Her Deliorman'lı gibi Koca Yusuf'da çok küçük yaşlarda kuşanmıştı Kispet'ini. Tüm güreş kaidelerini ve oyunlarını ustalarından en iyi şekilde öğrenerek, karşısına çıkan rakiplerinin sırtlarını bir bir yere getirdi. İlk ustası Dursun Pehlivandı.

Ondan güreşin ve pehlivanlığın ana hatlarını, sabretmeyi, hoşgörülü olmayı ve haddini bilmeyi öğrendi. Sonra ki hocası Kel İsmail Pehlivandı. Ondan güreşin ve pehlivanlığın inceliklerini öğrendi. Son ustasıysa Pomak Osman'dı. Ondan, güçlü ve tecrübeli pehlivanlara karşı nasıl güreşeceğini öğrendi.

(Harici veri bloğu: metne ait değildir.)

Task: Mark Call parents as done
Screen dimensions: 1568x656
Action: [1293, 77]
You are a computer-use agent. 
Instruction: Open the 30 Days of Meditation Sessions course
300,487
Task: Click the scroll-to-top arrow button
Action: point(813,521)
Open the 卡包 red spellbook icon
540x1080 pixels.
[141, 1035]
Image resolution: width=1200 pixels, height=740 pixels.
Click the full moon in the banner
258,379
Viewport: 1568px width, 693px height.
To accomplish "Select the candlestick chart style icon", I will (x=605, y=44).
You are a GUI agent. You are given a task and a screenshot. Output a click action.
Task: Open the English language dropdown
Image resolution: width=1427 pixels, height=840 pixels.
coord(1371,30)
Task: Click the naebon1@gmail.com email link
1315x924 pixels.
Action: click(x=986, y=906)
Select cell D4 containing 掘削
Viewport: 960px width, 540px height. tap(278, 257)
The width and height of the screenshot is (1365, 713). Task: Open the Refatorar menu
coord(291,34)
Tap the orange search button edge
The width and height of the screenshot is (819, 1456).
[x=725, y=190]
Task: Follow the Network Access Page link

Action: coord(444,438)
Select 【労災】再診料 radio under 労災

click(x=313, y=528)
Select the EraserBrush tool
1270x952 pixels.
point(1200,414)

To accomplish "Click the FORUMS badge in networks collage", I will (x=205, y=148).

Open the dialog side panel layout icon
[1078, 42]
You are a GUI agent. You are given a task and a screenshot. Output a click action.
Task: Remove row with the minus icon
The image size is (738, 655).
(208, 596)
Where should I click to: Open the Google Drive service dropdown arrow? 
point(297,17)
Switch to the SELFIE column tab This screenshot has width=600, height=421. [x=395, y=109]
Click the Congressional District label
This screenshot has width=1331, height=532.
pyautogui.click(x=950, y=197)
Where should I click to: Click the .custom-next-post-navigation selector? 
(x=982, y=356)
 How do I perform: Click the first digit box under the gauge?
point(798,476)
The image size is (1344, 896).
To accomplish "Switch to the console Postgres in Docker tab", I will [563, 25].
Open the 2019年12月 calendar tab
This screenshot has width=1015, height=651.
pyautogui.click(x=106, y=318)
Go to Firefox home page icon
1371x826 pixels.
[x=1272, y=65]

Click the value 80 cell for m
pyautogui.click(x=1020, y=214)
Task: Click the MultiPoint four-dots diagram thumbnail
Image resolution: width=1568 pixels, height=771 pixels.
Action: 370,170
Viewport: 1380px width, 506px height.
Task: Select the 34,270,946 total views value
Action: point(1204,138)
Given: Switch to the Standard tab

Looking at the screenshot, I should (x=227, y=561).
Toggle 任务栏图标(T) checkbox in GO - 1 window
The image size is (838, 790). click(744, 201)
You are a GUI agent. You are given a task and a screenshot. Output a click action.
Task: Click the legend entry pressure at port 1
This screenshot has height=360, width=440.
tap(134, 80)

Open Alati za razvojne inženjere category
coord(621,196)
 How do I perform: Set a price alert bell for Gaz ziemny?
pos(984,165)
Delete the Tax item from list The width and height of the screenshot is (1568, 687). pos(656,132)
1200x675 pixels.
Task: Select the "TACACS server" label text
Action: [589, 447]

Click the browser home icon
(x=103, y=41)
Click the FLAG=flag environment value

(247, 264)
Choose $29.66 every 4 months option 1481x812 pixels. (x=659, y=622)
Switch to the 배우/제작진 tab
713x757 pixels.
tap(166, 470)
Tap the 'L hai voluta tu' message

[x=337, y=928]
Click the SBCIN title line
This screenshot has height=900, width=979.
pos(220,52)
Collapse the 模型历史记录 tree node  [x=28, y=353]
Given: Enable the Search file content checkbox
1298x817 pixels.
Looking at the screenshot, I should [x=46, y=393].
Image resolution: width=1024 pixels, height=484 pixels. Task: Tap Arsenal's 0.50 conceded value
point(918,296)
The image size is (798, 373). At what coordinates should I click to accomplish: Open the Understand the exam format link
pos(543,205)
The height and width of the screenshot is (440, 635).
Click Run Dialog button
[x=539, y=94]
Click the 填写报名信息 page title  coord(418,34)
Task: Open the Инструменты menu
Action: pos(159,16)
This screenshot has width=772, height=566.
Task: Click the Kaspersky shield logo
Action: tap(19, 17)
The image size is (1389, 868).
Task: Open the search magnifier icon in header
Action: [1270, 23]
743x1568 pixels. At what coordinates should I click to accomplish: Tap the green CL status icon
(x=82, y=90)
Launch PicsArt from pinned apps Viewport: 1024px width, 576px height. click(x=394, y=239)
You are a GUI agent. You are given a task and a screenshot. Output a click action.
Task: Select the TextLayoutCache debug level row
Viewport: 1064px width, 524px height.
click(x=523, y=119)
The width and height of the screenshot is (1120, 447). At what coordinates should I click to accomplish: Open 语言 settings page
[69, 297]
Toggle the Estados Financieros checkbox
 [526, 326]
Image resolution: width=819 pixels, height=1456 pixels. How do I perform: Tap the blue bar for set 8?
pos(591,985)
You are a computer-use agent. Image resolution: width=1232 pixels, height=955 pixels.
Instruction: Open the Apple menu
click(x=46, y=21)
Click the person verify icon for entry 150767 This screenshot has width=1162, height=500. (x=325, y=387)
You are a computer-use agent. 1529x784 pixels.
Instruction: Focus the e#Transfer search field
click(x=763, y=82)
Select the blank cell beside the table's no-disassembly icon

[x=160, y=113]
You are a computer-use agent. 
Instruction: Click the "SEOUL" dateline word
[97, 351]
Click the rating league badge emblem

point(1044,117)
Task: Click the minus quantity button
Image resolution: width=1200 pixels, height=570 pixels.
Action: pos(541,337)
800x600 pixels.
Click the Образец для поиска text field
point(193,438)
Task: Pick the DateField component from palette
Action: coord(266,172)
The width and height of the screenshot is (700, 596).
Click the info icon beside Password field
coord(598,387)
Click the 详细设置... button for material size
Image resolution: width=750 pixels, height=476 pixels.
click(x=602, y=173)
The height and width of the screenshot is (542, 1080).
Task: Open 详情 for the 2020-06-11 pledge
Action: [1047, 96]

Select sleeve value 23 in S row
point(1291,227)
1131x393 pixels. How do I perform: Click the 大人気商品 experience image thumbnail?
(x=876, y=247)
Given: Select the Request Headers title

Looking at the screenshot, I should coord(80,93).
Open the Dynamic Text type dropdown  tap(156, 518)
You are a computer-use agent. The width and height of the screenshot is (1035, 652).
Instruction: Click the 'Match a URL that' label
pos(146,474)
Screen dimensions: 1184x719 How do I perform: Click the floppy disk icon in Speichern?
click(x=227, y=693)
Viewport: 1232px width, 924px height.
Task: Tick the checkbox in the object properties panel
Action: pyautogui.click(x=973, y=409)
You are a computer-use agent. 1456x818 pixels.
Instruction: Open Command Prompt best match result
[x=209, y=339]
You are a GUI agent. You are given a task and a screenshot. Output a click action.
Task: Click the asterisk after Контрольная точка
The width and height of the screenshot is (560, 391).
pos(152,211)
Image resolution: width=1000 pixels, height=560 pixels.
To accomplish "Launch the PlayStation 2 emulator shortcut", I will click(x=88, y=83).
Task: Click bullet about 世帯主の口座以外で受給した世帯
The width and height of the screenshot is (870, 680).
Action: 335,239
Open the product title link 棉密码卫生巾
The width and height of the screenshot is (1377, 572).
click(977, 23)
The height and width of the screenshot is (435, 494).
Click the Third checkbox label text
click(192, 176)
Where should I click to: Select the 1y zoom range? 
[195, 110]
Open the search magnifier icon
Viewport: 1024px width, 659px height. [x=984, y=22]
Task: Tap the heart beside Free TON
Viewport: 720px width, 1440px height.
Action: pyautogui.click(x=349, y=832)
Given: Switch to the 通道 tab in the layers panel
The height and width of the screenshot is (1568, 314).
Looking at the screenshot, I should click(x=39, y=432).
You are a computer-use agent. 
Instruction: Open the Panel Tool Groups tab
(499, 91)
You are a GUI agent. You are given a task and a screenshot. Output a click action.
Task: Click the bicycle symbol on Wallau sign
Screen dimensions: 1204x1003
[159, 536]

Kel Aliço, Adalı Halil, Hergeleci İbrahim, Çolak Mümin, Kurtdereli Mehmet gibi dönemin en ünlü pehlivanları ile güreşti. Kel Aliço Efsanesine son verdi. Kırkpınar Başpehlivanı unvanını kazandı. Güreş hayatı boyunca Yalnızca Çolak Mümin'e yenildiği bilinmektedir. Filiz Nurullah ve Küçük Yusuf'un ustasıdır.

Döneminde ki bütün pehlivanlar hatta onu mağlup eden Çolak Mümin'de dahil Koca Yusuf'un üstünlüğünü kabul etmiştir. Fransa'da ve Amerika'da düzenlenen Profesyonel Güreş müsabakalarına katıldı ve hiç yenilmedi. 1898'de Amerika'dan çok sevdiği ülkesine ve ailesine kavuşmak için Newyork Limanından Fransız bandıralı ''La Bourgogne'' gemisiyle yola çıktı.

Atlas Okyanusu'nda İrlanda bandıralı ''Cromartyshire'' isimli gemiyle yoğun sis yüzünden çarpışan ''La Bourgogne'' hızla su almaya ve batmaya başladı.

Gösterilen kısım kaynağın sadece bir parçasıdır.